L’industrie des produits financiers adossés aux cryptomonnaies vient de connaître un coup d’arrêt significatif avec l’annonce de la fermeture du fonds négocié en bourse (ETF) Dogecoin opéré par Bitwise. Lancé avec ambition en novembre 2025, cet instrument financier, coté sous le symbole BWOW sur le NYSE Arca, cessera officiellement toute activité de négoce le 14 octobre 2026. Cette décision marque une étape brutale dans la stratégie de la société de gestion, qui justifie ce retrait par une volonté d'optimiser son offre, soulignant ainsi la difficulté de pérenniser certains produits basés sur des actifs à haute volatilité.

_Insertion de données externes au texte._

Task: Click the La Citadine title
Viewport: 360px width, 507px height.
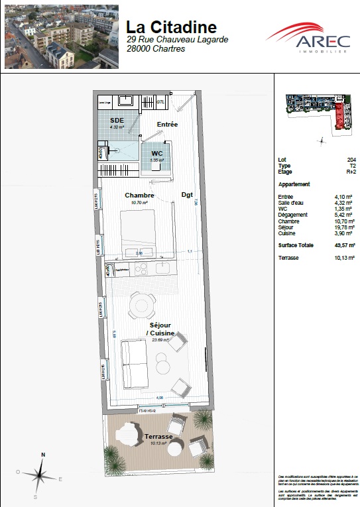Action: (171, 27)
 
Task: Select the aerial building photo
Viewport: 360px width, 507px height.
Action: (61, 36)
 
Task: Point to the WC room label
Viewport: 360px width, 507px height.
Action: (156, 153)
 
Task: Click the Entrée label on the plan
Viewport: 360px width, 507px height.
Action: (167, 125)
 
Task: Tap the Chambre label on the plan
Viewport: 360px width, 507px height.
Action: (139, 196)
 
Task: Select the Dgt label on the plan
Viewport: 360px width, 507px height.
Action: (187, 196)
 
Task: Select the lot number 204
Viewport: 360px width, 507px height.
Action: (351, 160)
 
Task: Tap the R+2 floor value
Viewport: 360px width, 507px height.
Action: (351, 172)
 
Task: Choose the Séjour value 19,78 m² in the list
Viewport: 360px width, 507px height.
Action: (346, 227)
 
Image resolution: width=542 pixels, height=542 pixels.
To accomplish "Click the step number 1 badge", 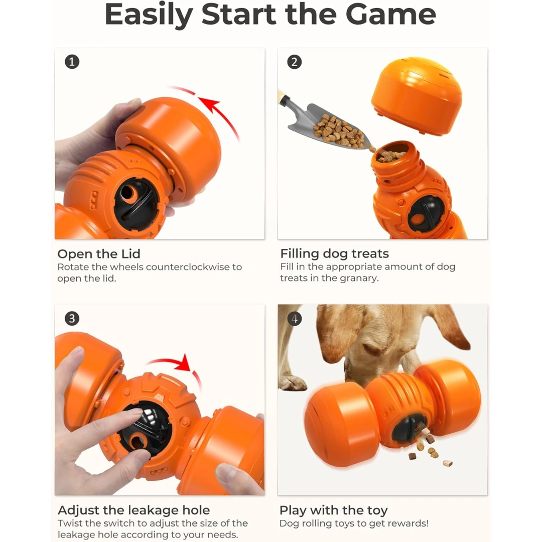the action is pos(72,62).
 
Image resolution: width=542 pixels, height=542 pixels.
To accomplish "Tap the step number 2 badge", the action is pos(295,62).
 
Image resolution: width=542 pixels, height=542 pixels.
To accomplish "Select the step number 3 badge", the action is pos(72,318).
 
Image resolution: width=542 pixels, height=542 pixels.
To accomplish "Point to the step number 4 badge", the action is pos(295,318).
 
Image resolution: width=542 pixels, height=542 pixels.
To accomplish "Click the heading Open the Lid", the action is pos(99,254).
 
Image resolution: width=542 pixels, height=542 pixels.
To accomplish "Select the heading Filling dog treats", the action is pos(335,254).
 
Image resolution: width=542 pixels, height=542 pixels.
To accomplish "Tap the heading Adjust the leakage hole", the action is pos(134,510).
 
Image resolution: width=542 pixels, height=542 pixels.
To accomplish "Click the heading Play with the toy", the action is pos(334,510).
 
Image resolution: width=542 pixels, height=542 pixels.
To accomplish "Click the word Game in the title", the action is pos(390,15).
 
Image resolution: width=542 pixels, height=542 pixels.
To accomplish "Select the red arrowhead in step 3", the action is pos(184,363).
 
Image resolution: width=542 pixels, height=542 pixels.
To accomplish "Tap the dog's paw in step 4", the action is pos(292,382).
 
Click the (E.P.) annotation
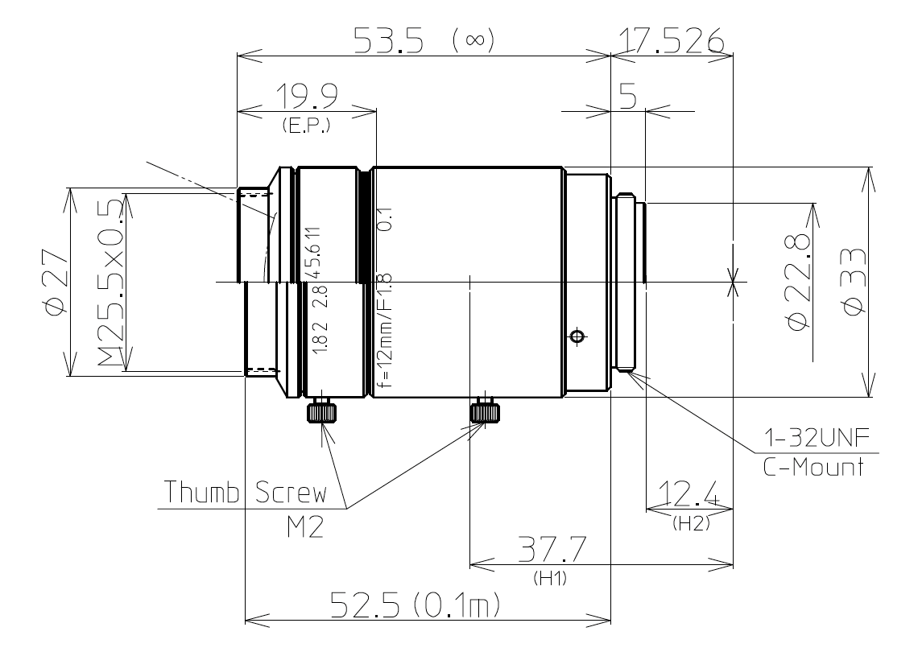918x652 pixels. (x=306, y=126)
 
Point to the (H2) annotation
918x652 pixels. (x=689, y=523)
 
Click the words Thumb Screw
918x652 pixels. (x=246, y=493)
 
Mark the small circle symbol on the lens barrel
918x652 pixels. (x=574, y=336)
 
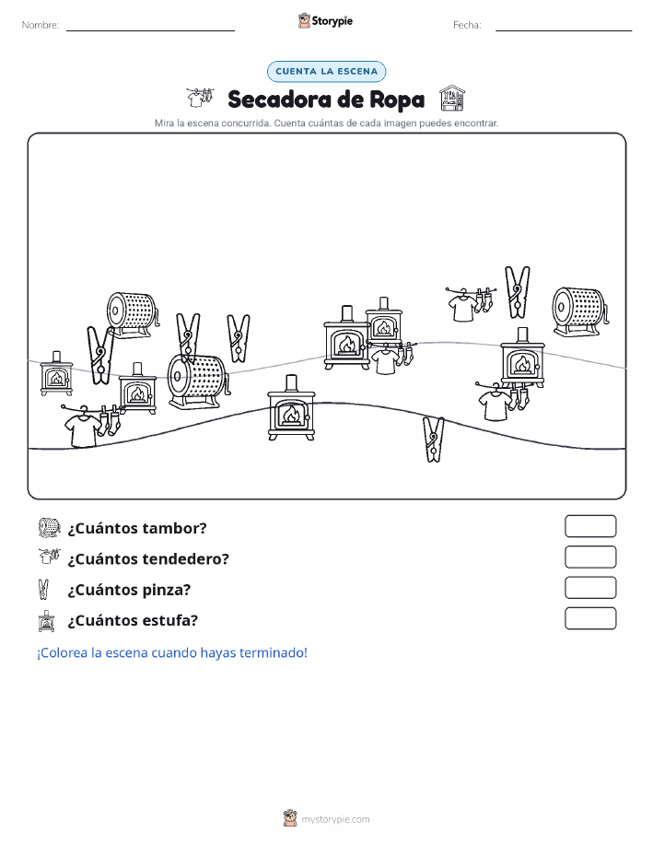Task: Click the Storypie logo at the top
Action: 325,21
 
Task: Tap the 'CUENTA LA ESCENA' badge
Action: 326,71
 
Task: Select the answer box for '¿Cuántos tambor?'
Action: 590,526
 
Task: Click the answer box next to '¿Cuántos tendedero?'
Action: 590,557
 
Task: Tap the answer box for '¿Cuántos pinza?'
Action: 590,588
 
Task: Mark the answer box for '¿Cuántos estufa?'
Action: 590,618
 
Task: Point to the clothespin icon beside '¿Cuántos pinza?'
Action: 43,589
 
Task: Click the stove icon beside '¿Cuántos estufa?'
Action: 47,621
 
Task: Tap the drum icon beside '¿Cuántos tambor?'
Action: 49,528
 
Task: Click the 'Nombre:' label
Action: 40,25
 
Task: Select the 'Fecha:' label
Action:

Sur le plan opérationnel, la procédure de liquidation a été clairement définie. Les investisseurs disposent jusqu’à la date butoir pour céder leurs parts sur le marché secondaire. Passé ce délai, les porteurs restants n'auront aucune démarche à effectuer, puisque la conversion des avoirs en numéraire sera automatisée. Le remboursement, basé sur la valeur liquidative des actifs, est prévu pour la fin du mois d'octobre. Si cette opération permet une sortie ordonnée, elle rappelle néanmoins aux investisseurs les risques fiscaux inhérents à la dissolution d'un tel véhicule d'investissement.
Le déclin de ce produit financier illustre un décalage frappant entre la notoriété virale du Dogecoin et son adoption réelle par les investisseurs institutionnels. Si le lancement du fonds avait suscité un intérêt initial marqué, avec des volumes quotidiens flirtant avec les 3 millions de dollars lors de sa première semaine, cette dynamique n'a jamais été confirmée dans la durée. Les flux de capitaux nets sont restés anecdotiques, démontrant que la présence d'un actif sur les réseaux sociaux ne suffit pas à garantir un appétit durable pour des solutions d'investissement réglementées.
Cette fermeture constitue un signal d’alerte pour l’ensemble de l'écosystème crypto, désormais confronté à un processus de sélection naturelle des ETF. Alors que le Dogecoin a vu sa capitalisation reculer, perdant sa place dans le classement des dix premiers actifs du secteur, d'autres projets comme Hyperliquid, Zcash ou Chainlink captent davantage l'attention des volumes de transactions. En somme, cet échec souligne que la viabilité commerciale d'un ETF ne dépend pas seulement de la légitimité technologique de l'actif sous-jacent, mais de sa capacité réelle à générer des flux financiers stables, loin de l'euphorie spéculative passagère.